08/01/2021 às 16h22min - Atualizada em 08/01/2021 às 16h22min

Tomando banho de chuveiro em Munique (para quem quisesse ver!)

Por Odair Camillo - Jornalista
Esta minha “proeza” realmente aconteceu quando numa das vezes que fomos a Munique, acontecia a maior festa mundial da cerveja, a Munich Oktoberfest. E eu nem havia bebido muito. Explico: Ao chegarmos à cidade, a princípio achei o hotel que o CV&B nos ofereceu era muito moderno para meu gosto. Paredes externas espelhadas, salões e apartamentos moderníssimos. Um “hotel boutique”.
Como de costume, tão logo nos apossamos do apartamento a primeira coisa foi deixar as malas, ainda fechadas, e caminhar pelas ruas da cidade. Surpreendentemente, estávamos há apenas três quarteirões da maior festa do mundo da cerveja, que recebe anualmente mais de 6 milhões de visitantes, que consomem mais de 7 milhões de litros de cerveja. 
A festa é realizada numa área muito grande, onde estão instalados 14 grandes pavilhões, Nas duas semanas do festival são consumidos cerca de 100 bois, 500 mil frangos fritos, 70 mil joelhos de porco, 120 mil pares de salsichas brancas e inúmeros pretzels. O evento oferece ainda mais de 200 atrações.

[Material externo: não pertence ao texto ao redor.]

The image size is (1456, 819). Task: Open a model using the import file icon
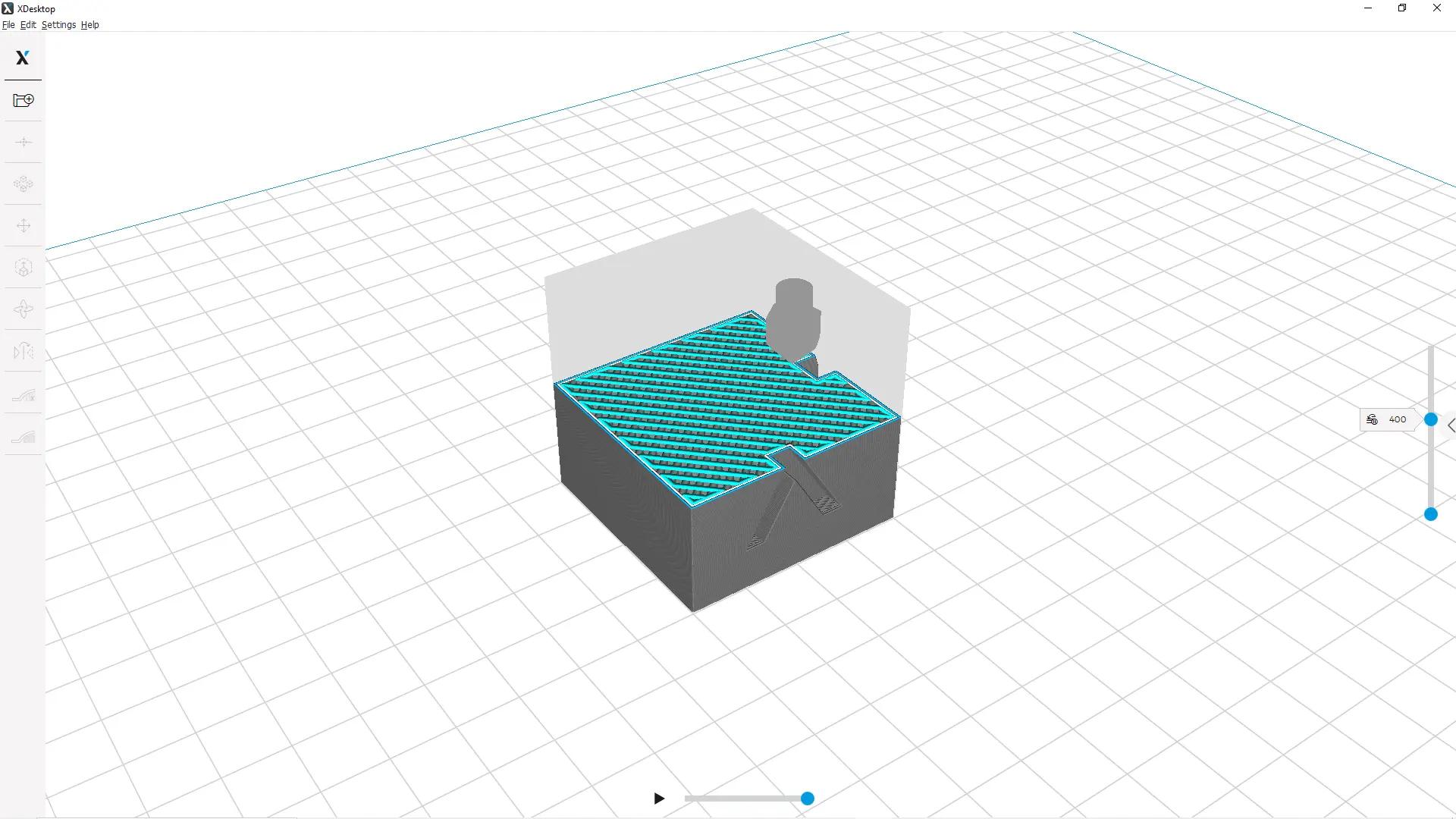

Bem, o mais interessante aconteceu quando retornamos a pé para o hotel. Na frente, do outro lado da rua, havia algumas pessoas paradas, admirando a “beleza” da frente espelhada do prédio. “Nada de anormal”, pensamos, e em poucos minutos já estávamos em nosso apartamento, para um banho refrescante.
Como não sou de desperdiçar água e acessórios sob o chuveiro, fui o primeiro a me inscrever para um banho gostoso, já que a mulher sempre gosta de demorar bem mais. Em poucos minutos, já estava me enxugando, abri a janela do quarto e vi que as pessoas continuavam a olhar para cima. Também curioso, desci até a portaria e fiquei sabendo pelo atendente que elas costumavam se postar ali, principalmente à noite, para apreciar as pessoas se banhando, já que o vidro externo do quarto de banhos era fosco e apresentava alguma visibilidade, pelo menos o contorno do corpo dos banhistas.
Ao saber disso, tive um acesso de ciúme, corri para o quarto e, antes que Lurdinha tivesse adentrado ao chuveiro, contei-lhe o que acontecia do lado de fora do hotel.
Na mesma hora, com uma toalha grande, procurei afixá-la na parede de vidro para proteger sua imagem. Parece-me que ela não gostou muito... Enquanto esperava pelo fim do seu banho, que me pareceu interminável naquela noite, sentado na cama fiquei imaginando: “Incrível como as pessoas são curiosas. E por que não fiquei mais tempo debaixo do chuveiro?”